The credit rating agency has reaffirmed the long-term rating of ‘Acuite PP-MLD AA+(CE)’ on the Rs139.70 crore principal protected market linked debentures of the company. The outlook is ‘Stable’.
Rating Rationale of the Issuer
The upgrade in rating takes into consideration sustained and calibrated growth in AUM with diversified (product and geography) asset mix and continued focus to expand across all channels viz. branch-led, ecosystem and partnership & alliances, demonstrated resource raising ability with granular liability franchise to cushion finance cost and support; the NIM and profitability, though modest, are expected to improve, augmented by business growth.
The rating continues to takes into account the governance framework of UGRO wherein the majority of the Board comprises of Independent Directors and nominee directors (three Private Equity Investors) coupled with an experienced management team. The rating also factors in the high capitalization levels and low gearing levels. The capital adequacy ratio stood at 36% as on December 31, 2021 and 65% as on March 31, 2021 (March 31, 2020: 88%) coupled with moderate gearing of 1.84 times as on December 31, 2021 and 0.80 times as on March 31, 2021 (March 31, 2020: 0.28 times).
The company has demonstrated its ability to raise funds of Rs705.40 crore by way of Term Loans, Non-Convertible Debentures, Commercial Paper in FY21 from a diversified base of 50 lenders including large Public and Private Sectors Banks as of December’2021. The company has also diversified its borrowing profile by way of direct assignment transactions of ~Rs14 crore in FY21. The rating also derives comfort from the business model which is based on technology adoption at each and every stage, right from initial screening of the borrower to monitoring of the exposures at the post disbursal stage.
The rating is constrained by high operating costs at ~69% of UGRO’s total income (i.e. net interest income and other operating income) during 9MFY22, though improvement from ~71% during FY2021, as UGRO continues to invest into its distribution channel to diversify its asset profile within MSME from 1 Lac loan to 5 Crores loan segment. This has in return led to subdued Return on Average Assets (RoAA) of 0.52% (annualized) as on December 31, 2021 compared to 1.98% as on March 31, 2021.

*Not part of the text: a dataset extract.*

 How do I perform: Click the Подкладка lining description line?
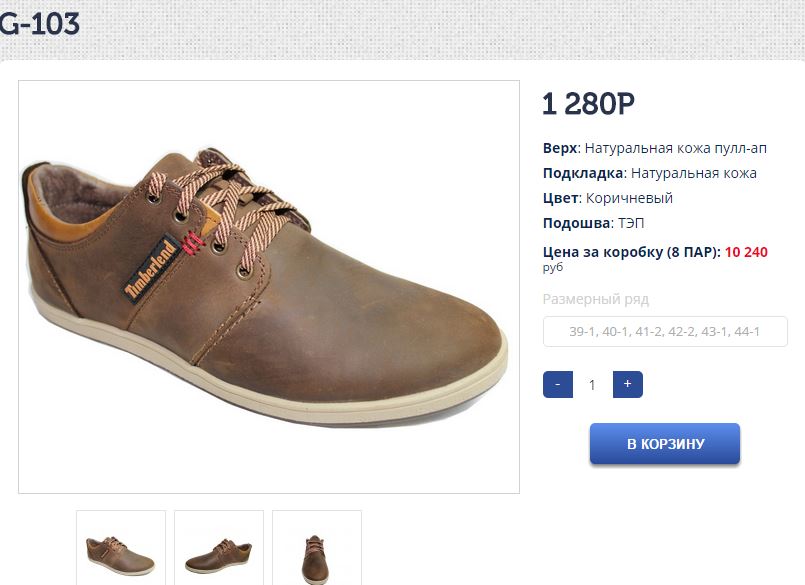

Though the company has registered significant growth in outstanding portfolio to Rs2,589 crore as on December 31, 2021 from Rs1,317 crore as on March 31, 2021, its ability to sustain this growth momentum while containing its asset quality given the likelihood of resurgence of the COVID19 and its consequent impact on the recovery of the MSME focused NBFCs like UGRO will be key monitorable.
Rating rationale for the ACUITE PP-MLD AA+(CE) rated principal protected market linked debentures:
The rating takes into account the comfort of dual recourse to the investors. The debt servicing to the investors is supported by regular cash flows of UGRO and the presence of a cover pool to support the servicing of the NCDs in the event of non-payment by UGRO.